All Response Media Viewpoint
Reed Hastings is certainly an interesting character and by luck or design (or a combination of both) he has tapped into the ‘fast food’ zeitgeist that allows consumers to get what they want, when they want it; paying for it as they go. The growth in subscribers is as much driven by the quality of some of their headline dramas, such as House of Cards and Orange is the New Black, as it is the tech-cultural alignment. There is no point in denying that it is an incredibly strong proposition for the world we live in today.
“Creating a TV network is now as easy as creating an app, and investment is pouring into content production around the world,” Hastings said in a letter to shareholders recently. “We are all co-pioneers of internet TV, and together we are replacing linear TV.” A bold statement from Hastings, who (as is the fashion for any pioneering CEO) loves nothing more than to bait what he sees as an outdated modus operandi.
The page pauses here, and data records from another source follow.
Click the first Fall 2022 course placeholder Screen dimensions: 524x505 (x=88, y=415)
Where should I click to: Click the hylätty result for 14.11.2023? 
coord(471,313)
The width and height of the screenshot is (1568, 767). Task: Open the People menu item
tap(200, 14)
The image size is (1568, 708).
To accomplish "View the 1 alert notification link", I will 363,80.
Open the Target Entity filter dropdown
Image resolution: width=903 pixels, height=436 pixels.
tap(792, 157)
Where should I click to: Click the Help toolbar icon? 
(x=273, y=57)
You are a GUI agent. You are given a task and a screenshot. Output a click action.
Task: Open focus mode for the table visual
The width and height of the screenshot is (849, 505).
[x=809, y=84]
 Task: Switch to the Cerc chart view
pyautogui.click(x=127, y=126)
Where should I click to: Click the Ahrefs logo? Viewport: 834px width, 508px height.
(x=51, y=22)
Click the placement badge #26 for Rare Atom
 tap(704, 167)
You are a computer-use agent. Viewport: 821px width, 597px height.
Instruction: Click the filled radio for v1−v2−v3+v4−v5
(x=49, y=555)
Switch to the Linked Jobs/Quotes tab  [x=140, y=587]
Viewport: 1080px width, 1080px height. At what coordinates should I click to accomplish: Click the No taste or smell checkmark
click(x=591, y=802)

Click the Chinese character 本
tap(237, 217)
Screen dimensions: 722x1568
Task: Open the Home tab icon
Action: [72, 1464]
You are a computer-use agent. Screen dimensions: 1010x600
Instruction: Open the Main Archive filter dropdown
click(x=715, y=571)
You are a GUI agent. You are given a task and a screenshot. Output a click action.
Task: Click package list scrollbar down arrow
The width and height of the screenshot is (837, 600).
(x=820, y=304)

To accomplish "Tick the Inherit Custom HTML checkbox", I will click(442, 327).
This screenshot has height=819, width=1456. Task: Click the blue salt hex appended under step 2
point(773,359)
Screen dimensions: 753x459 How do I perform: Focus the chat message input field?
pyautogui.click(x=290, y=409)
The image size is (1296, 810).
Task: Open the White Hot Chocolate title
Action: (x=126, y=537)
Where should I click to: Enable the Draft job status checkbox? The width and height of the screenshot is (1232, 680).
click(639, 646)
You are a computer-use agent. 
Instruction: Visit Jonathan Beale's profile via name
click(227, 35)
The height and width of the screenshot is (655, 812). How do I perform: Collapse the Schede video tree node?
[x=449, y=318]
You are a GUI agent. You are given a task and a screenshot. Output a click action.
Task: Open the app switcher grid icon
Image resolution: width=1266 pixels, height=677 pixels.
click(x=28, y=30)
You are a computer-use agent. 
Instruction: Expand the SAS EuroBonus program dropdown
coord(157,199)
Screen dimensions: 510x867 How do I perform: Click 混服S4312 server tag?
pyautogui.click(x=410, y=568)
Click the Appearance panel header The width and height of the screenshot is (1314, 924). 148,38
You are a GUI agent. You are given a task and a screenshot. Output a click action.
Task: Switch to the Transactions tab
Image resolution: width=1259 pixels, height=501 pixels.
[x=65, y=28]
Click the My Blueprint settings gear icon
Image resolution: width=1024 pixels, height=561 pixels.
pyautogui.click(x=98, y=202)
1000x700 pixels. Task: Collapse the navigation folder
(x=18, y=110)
However, in the same letter he also suggests that “It seems our growth just expands the market. The largely exclusive nature of each service’s content means that we are not direct substitutes for each other but rather complements.”
This seems almost conciliatory and perhaps a sign that there is a growing belief from inside the organisation that the goal should not be to take on linear TV, but to live more harmoniously side by side. There is no doubt that subscription services such as Netflix have had an impact on the viewing numbers of linear TV, and in particular those in the younger demographics. However, the long-term feasibility of the ‘eat what you want, when you want’ business model is starting to show some signs of strain.
As more subscribers consume more content more quickly, the appetite for new, fresh, exciting and (most importantly!) expensive content will grow. Netflix has already had some well-publicised programming ‘misses’ and that is an unpredictable pain point they will continue to experience in order to satiate the growing demand and expectation. That point, in conjunction with the fact that the competitive market is continuing to become more aggressive, will really test Netflix and in turn the market itself.
The linear TV model, we would argue, is far from broken. It’s not perfect of course, and it needs to react to the changing nature of TV consumption. TV and online video viewing, although comparable, are not the same thing. The activity we buy for our clients on TV recognises the fact that it very much still has the authority to direct our targeted consumers to shop windows both online and on the high street. Even those programmes that are not considered ‘appointment to view’ are extremely valuable in helping advertisers to reach and engage huge audiences nationally. The opportunity for advertisers right now is to identify ways of using tech solutions such as ARMalytics® to intersect with mass-market opportunity, to increase targeting efficacy and to drive performance.
So as I said…linear TV is not broken. It just needs to be understood and utilised correctly, which is simple when you have the right tools!